Mr Khawula interjected asking for clarity as to who would be collecting funds as per clause 22(c).
Ms Isaacs replied that those funds would be collected by the BMA. She said that clause 22(c) had to be read with clause 5(c). The BMA Bill provided for various Committees to assist with its processes including the IMCC and the Border Technical Committee (BTC).
As had been discussed the previous week, the BMA would not be removing any functions from SAPS. Therefore recognizing SAPS within the BMA would not take away from the objectives of BMA but would provide for the practical realities on the ground.
Ms L Zwane (ANC: KwaZulu Natal) was concerned that certain critical policy matters seemed to have not been thrashed out at Executive level and she did not know how the BMA had escaped "incomplete" from t the National Assembly. Treasury had bemoaned being ignored and that technical advice was not being considered at policy level. Additionally, there was the fact that the coordinated function envisaged for the BMA would not be mandatory. Who would be monitoring collection of revenue by the BMA officials on behalf of SARS to ensure that revenue went to SARS and nowhere else?
Ms Zwane said that the BMA Bill said nothing about staffing. It seemed that the Authority would require no personnel from other departments and would simply be established from the ground up anew.
Ms Zwane asked what concerns had the business sector raised about the BMA Bill?
Ms Zwane said the status quo could not go on unattended because 250 airstrips could not be left unmonitored in one province.
Ms Zwane supported the Chairperson’s proposal that the SAPS proposal be included in the BMA Bill.
Mr Khawula said the meeting justified why Parliament had to have two Houses because the BMA Bill touched on two or three critical areas. It touched on the finances, security and protection of the country. For as long as those matters were a concern amongst the agencies discharging those functions, Mr Khawula would also be worried.
SA had a history with state entities giving government a rough ride and President Cyril Ramaphosa still had to chart a plan of how the country would recover from the period of near collapse. Indeed the Committee had to consider how the country's tax collection ability would be improved by the establishment of the BMA; would it improve or tamper with the tax collection and security abilities of South Africa. If the BMA Bill would not improve anything the Committee was not obligated to adopt it.

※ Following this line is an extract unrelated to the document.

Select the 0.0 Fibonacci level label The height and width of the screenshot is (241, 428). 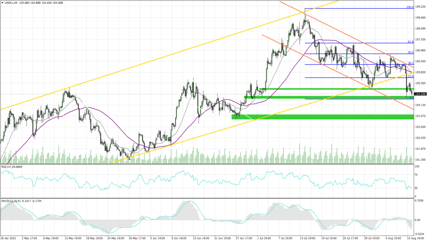pyautogui.click(x=411, y=97)
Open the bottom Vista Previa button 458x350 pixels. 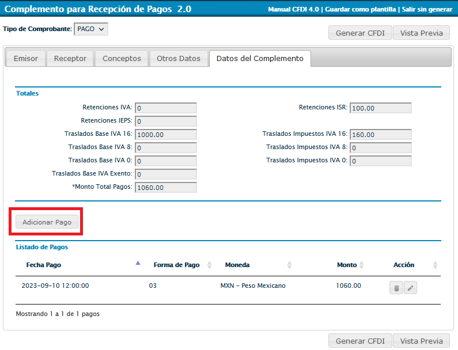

He still wanted to know from Treasury what the position of the current Minister of Finance Mr Malusi Gigaba was on the BMA and what had been the position of the former Minister of Home Affairs Mr Malusi Gigaba at the time he headed that Department when the concerns had been raised with him.
Mr C Hattingh (DA: North West) said the more the Committee proceeded with the BMA Bill the more concerned he was becoming. He would have expected that when the Bill came to the National Council of Provinces (NCoP) all the role players in the border law enforcement space would be enthusiastic about its implementation. But to date all of them seemed to be pointing out discrepancies with the process of developing the Bill. That indicated that something was quite wrong and he would have expected to have received the blueprint for funding the BMA Bill. He was not sure if it was possible to get an entity or department to be in favour of the BMA Bill at the rate things had been going. He believed that the Portfolio Committee on Home Affairs had forced the BMA Bill through, tasking the departments to sort out their issues. He was concerned why the Portfolio Committee on Home Affairs had not heeded technical advice and the same recommendations that had come to the Select Committee. No Department from those that had come before the Select Committee had even hinted at funding its component into the BMA. Would the Committee have to restart the entire process of developing the BMA Bill?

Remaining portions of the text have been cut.